Prairie Grove School Board Seeks Legal Advice on Potential Conflict of Interest for Board Member Working as Substitute
PRAIRIE GROVE — The school board has decided to seek additional legal advice to determine whether there would be a conflict of interest for a board member to work in the district as a substitute teacher through a placement agency.
The board discussed the matter on Tuesday evening, but no action was taken.
Cassie Davis was elected to the Zone 1 position on the Board of Directors on May 24. Davis received 268, or nearly 55% of the vote, and his opponent, Trenton Dunn, received 192 votes. The candidates assume their elective functions as soon as they take the oath.
Davis works for Kelly Services as a substitute teacher in the Prairie Grove School District and said she plans to continue doing so.
Board member Whitney Bryant said she believed it would be impossible for a board member to be impartial while also working in the district and that the board should consider a recommendation from the attorney for school about the situation.
“As board members, we’re here to hire and fire the superintendent and pass a policy, and I think that definitely violates, indirectly violates Arkansas law regarding a person serving on the board and working in the school,” Bryant said.
In a May 27 letter to Superintendent Reba Holmes, school attorney Marshall Ney noted that Arkansas Code Annotated 6-13-616 states that a person elected to the board of trustees of a school district is not eligible for employment in the same district.
Ney said the law does not specifically state that it prohibits the indirect employment of a substitute teacher through a staffing agency, but he felt the law covers that as well.
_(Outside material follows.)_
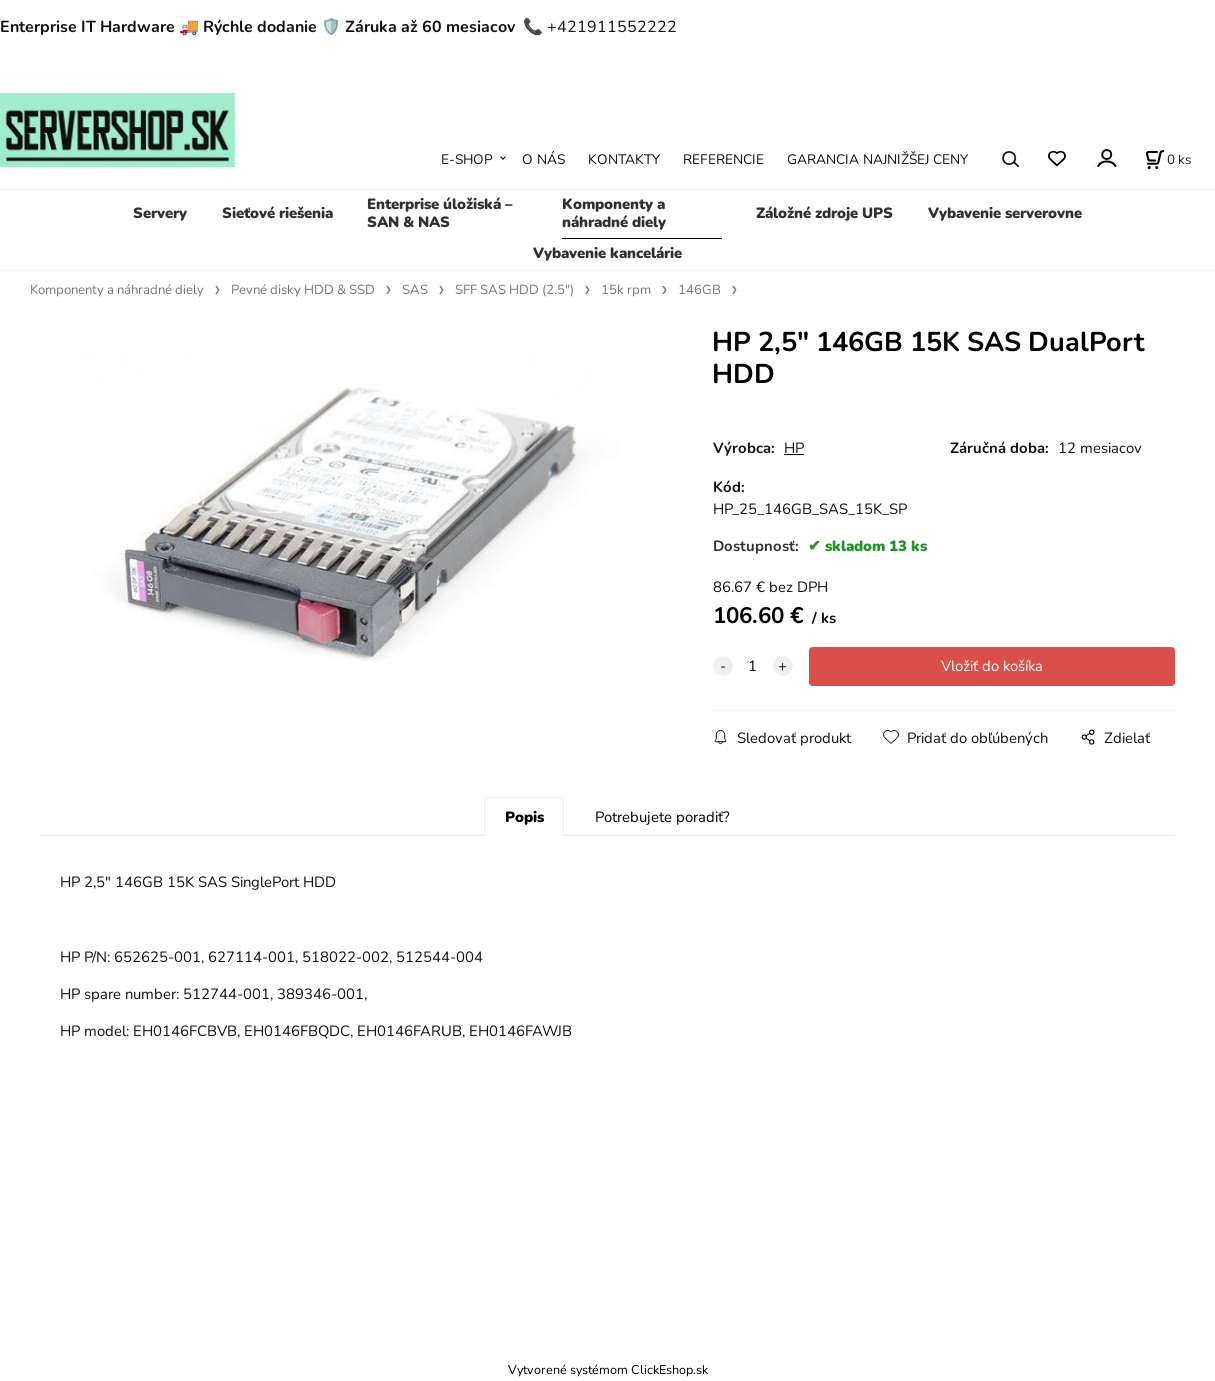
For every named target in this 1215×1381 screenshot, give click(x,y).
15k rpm (626, 290)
“The dynamic of a board member overseeing a superintendent, while working under the direction of the district superintendent seems cumbersome and inconsistent with the intent of the General Assembly,” Ney said in the letter.
On Wednesday, Davis said she checked with the school administration before applying and understood that it would not be illegal for her to do both.
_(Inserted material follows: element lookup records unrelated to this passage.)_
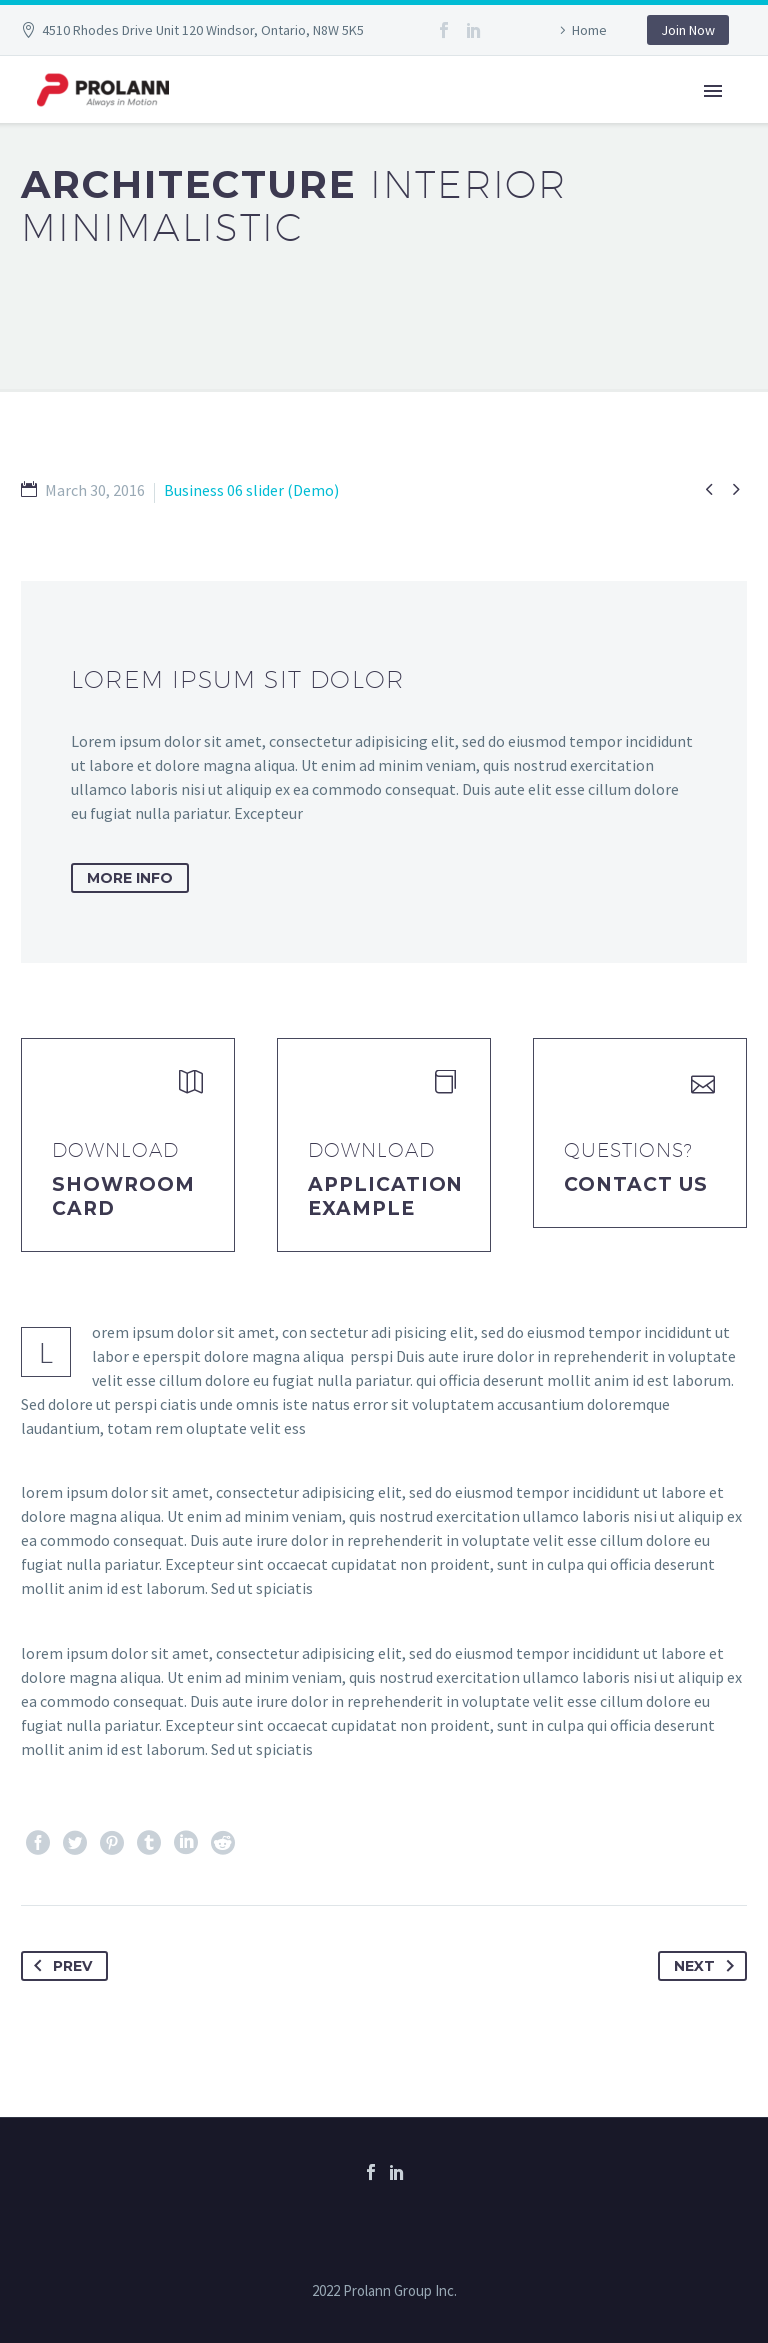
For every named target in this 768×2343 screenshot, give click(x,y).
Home (589, 30)
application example (385, 1196)
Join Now (688, 30)
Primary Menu (713, 91)
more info (130, 878)
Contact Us (636, 1184)
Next (708, 1966)
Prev (59, 1966)
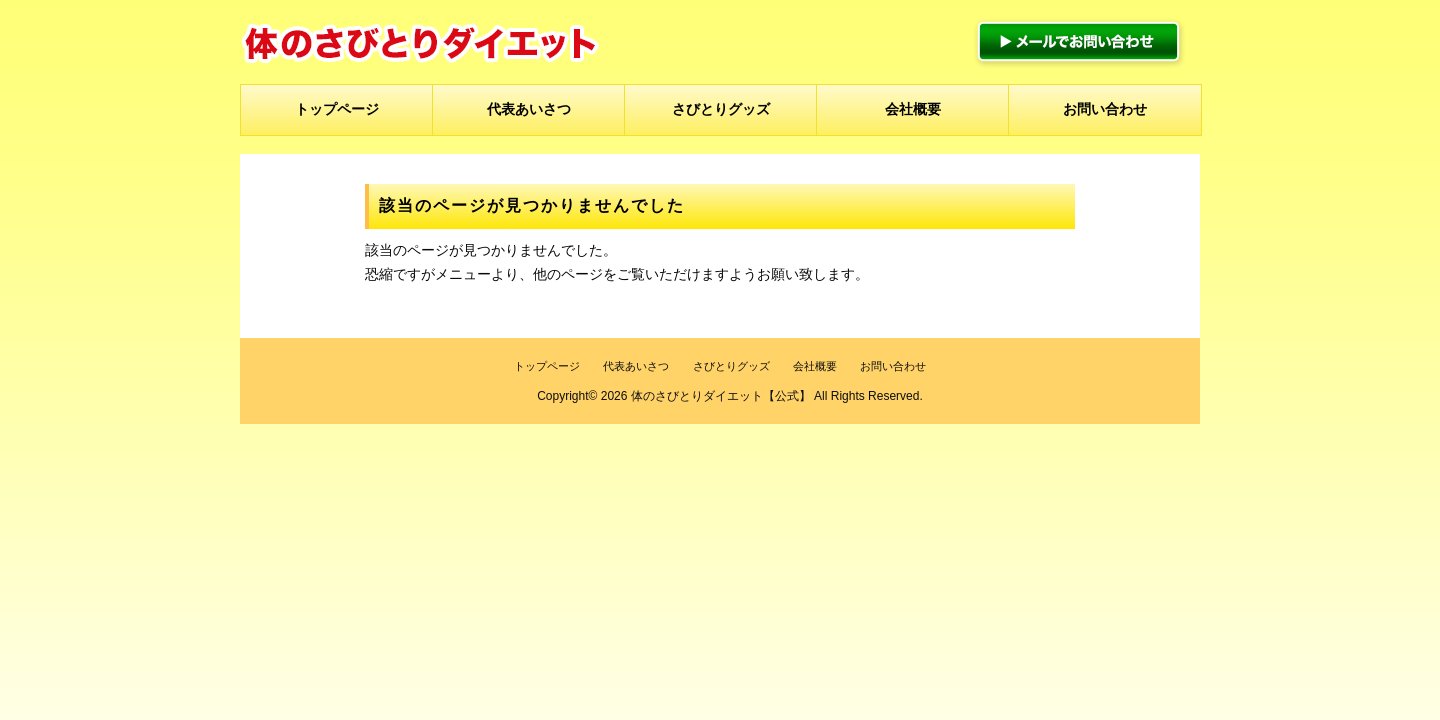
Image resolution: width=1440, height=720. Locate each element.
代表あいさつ (529, 109)
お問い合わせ (1105, 109)
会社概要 (913, 109)
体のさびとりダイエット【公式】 (721, 396)
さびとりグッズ (721, 109)
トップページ (337, 109)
She said she also understood that all council members knew about it in advance.
“I would always put the students and the school first,” Davis said. “I’m going to take my seat on the board and carry on with that for now. I got elected, and I think it would be letting people down to walk away.”
Bryant said the board should consider “the spirit of the law,” adding that board members are expected to serve impartially.
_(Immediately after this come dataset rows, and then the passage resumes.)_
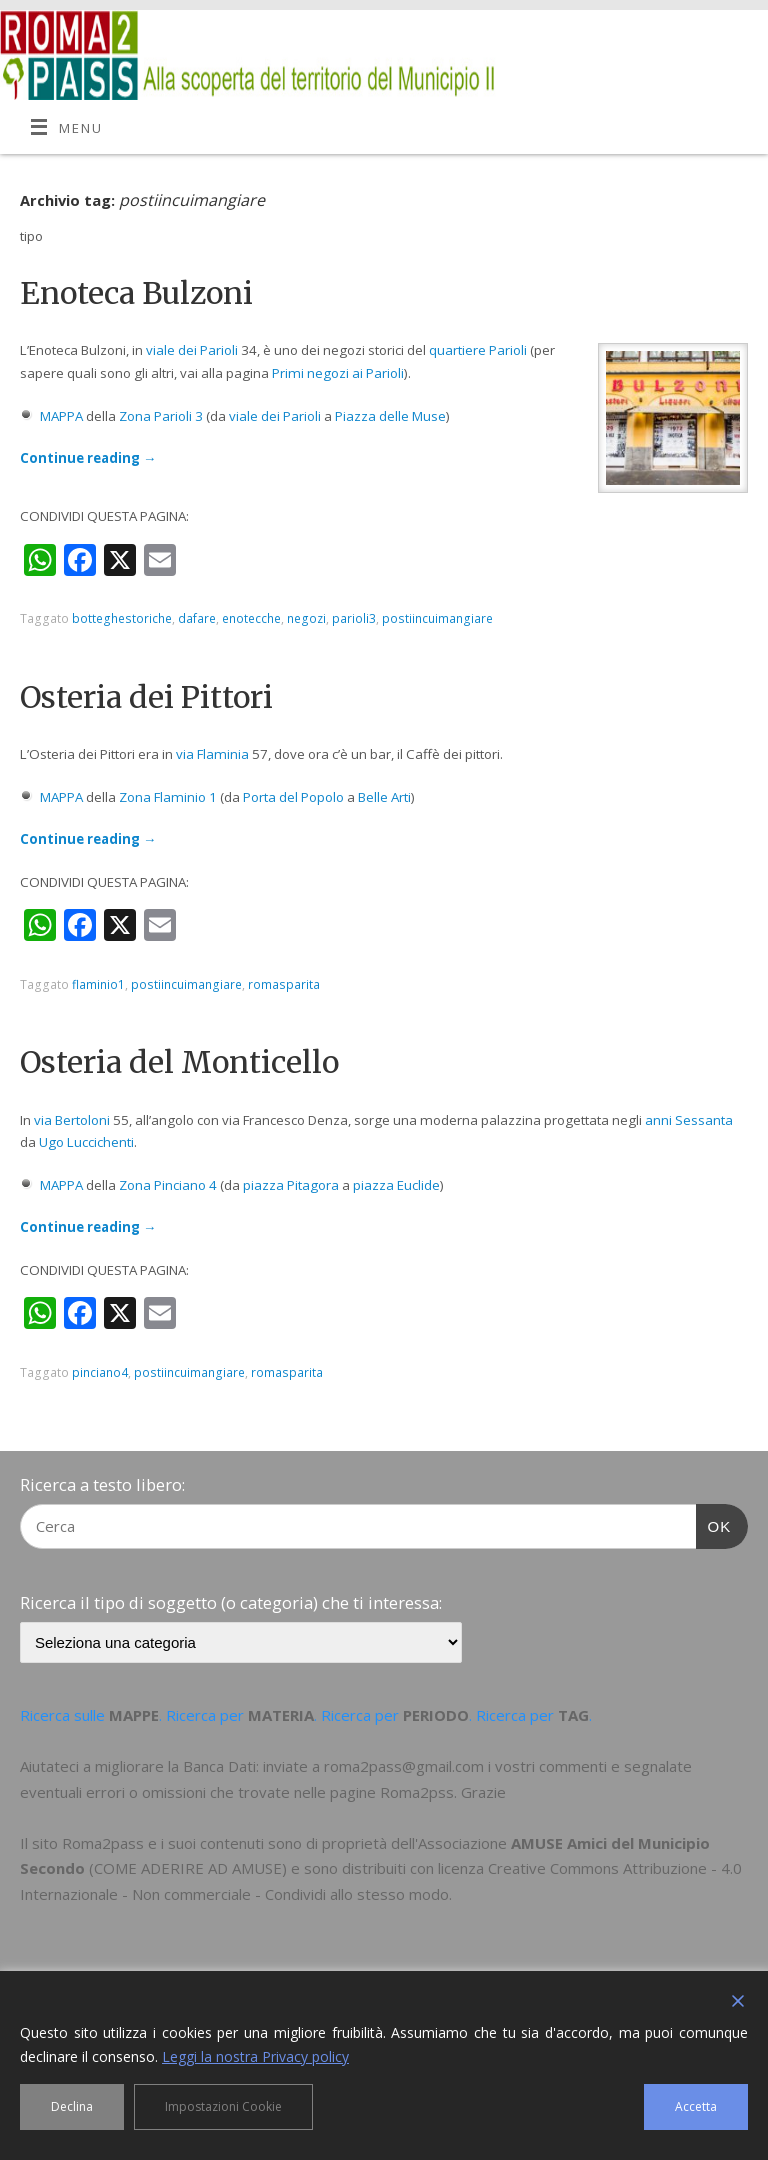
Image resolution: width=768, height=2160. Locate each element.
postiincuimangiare (437, 618)
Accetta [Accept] (696, 2106)
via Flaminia (212, 754)
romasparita (284, 984)
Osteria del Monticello (179, 1062)
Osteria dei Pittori (146, 697)
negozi (306, 618)
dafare (197, 618)
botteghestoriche (122, 618)
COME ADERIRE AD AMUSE (188, 1868)
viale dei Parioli (192, 350)
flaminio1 (98, 984)
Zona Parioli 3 (161, 416)
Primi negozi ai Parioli (338, 373)
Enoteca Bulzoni (136, 293)
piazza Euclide (396, 1185)
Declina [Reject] (72, 2106)
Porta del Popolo (293, 797)
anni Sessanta (689, 1120)
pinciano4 (100, 1372)
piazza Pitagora (291, 1185)
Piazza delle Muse (390, 416)
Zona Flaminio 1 (168, 797)
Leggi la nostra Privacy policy (255, 2056)
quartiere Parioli (478, 350)
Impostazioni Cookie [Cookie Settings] (223, 2106)
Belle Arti (384, 797)
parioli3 (354, 618)
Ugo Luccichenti (86, 1142)
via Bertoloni (72, 1120)
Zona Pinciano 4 (168, 1185)
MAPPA (61, 416)
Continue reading (88, 458)
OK (714, 1524)
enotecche (251, 618)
Bryant said she welcomes Davis to the board, but thinks she should fill in in other districts, not Prairie Grove. She recommended that the board change its policy manual to remedy the situation and follow Ney’s legal advice.
Not all agree with Bryant.
Shawn Shrum, who did not run for office, said the law was vague on this situation. He said Ney in his letter said he “believes” the statue was intended to cover indirect jobs with the district.
“I think you could call 12 lawyers and get 12 different answers,” Shrum said.
Board member JC Dobbs said Davis had a strong personality.
“I don’t think Cassie will let anyone stop her from doing the right thing,” Dobbs said.
Dobbs acknowledged he had a bias toward Davis since he pressured her to run, but added that she wanted to fill in in the district where her kids go to school.
Holmes said she called Kristin Garner, an attorney for the Arkansas School Board Association, and Garner said it wasn’t something she would recommend. However, Davis would work for Kelley Services, not the school, Garner said.
Garner, reached by phone Wednesday, agreed that Davis was not violating Arkansas law to do both, but said the practice could put a board member in a position where he cannot take a fair or impartial decision.
Based on her concerns, Garner said she would recommend that the district ask Kelly Services not to assign the board member to a replacement in Prairie Grove or else the school board could play a leadership role in adopting a policy that a board member could not substitute for an endowment. agency in the same neighborhood, she said.
Board chair Casie Ruland said: “I think it would be difficult to be impartial.”
Orr recommended continuing to seek more legal advice from Ney and Garner.